Such is the case for residents of Old Town, a Southern Living Community in North Columbus, Ga. While Swallowtail Flats, the apartment community in Old Town, has daily reminders of this pollinator success story, the residents living in the historical looking homes reminiscent of yesteryear are just as passionate with their landscapes adding to the overall feeling of living in an ecological dreamland.

Swallowtail Flats is the epicenter of butterfly and pollinator activity as the developers hoped it would be. If you would visit today, you would quickly notice that the Miss Huff lantanas are like the pollinator superhighway. This lantana, discovered by Miss Huff in Georgia, is vigorous beyond your dreams. Even in zone 7, this is the one that returns faithfully year after year.

Miss Huff has all of your favorite hues, pink, yellow, and orange and is a kaleidoscope of ever-changing colors. Warning, it is not for the faint of heart; it will grow large to a point you feel comfortable using hedge trimmers. But now, in a hot July, a cluster of these will keep the amateur or professional lepidopterist in a state of ecstatic bliss for hours. Shoot, you may just want to get a fold-up chair and some binoculars to see what comes in next.

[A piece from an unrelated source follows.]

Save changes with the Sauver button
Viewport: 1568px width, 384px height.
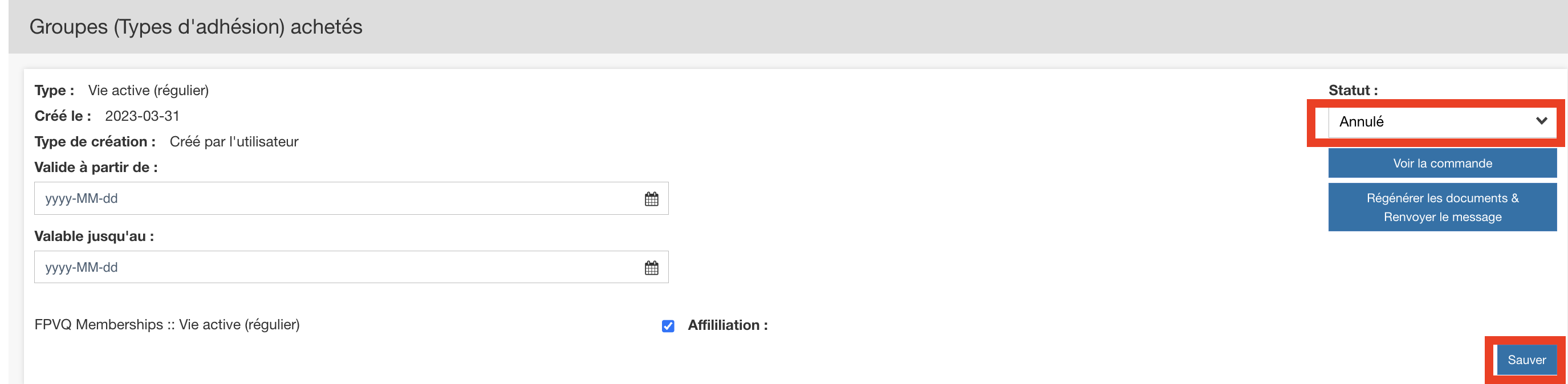tap(1526, 360)
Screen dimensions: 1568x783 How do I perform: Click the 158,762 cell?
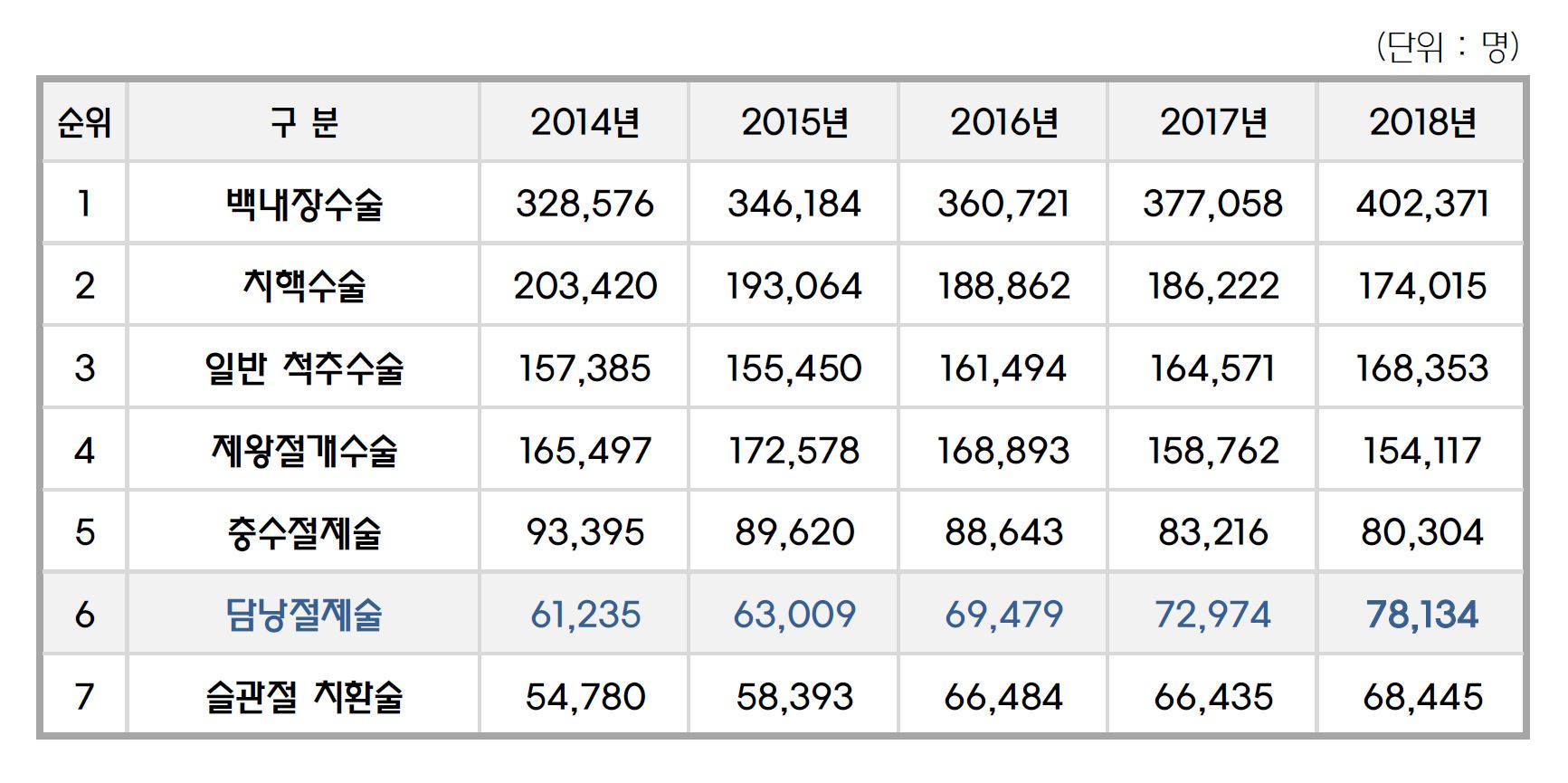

On a recent visit, I found it hard to count how many swallowtails, gulf fritillaries, skippers, common buckeyes, and, of course, bees there were, all in a feasting frenzy. The butterfly garden features, buddleia or butterfly bush, layered out to hydrangeas, and vitex. There are butterfly topiaries and ornate butterfly benches. But, as you drive the complex, you will see a variety of species of zinnias, salvias, gomphrenas, and agastache, or hummingbird mint, all flittering with pollinators.

The stop signs are likewise decorated with butterflies, and, of course, the beds in which they are placed are floriferous. The issue here is that geeks, like The Garden Guy, tend to linger a few extra minutes at the stop sign gawking at a swallowtail, or a hummingbird, and on more than one occasion, shooting a photo through the car window.

The plantings of Swallowtail Flats encourage pollinators like bees, butterflies, and hummingbird, but also, they brought in the most colorful of songbirds, the American Gold Finch. I wrote about this a few weeks ago; the American Gold Finches are still there feeding on zinnia and gomphrena seeds.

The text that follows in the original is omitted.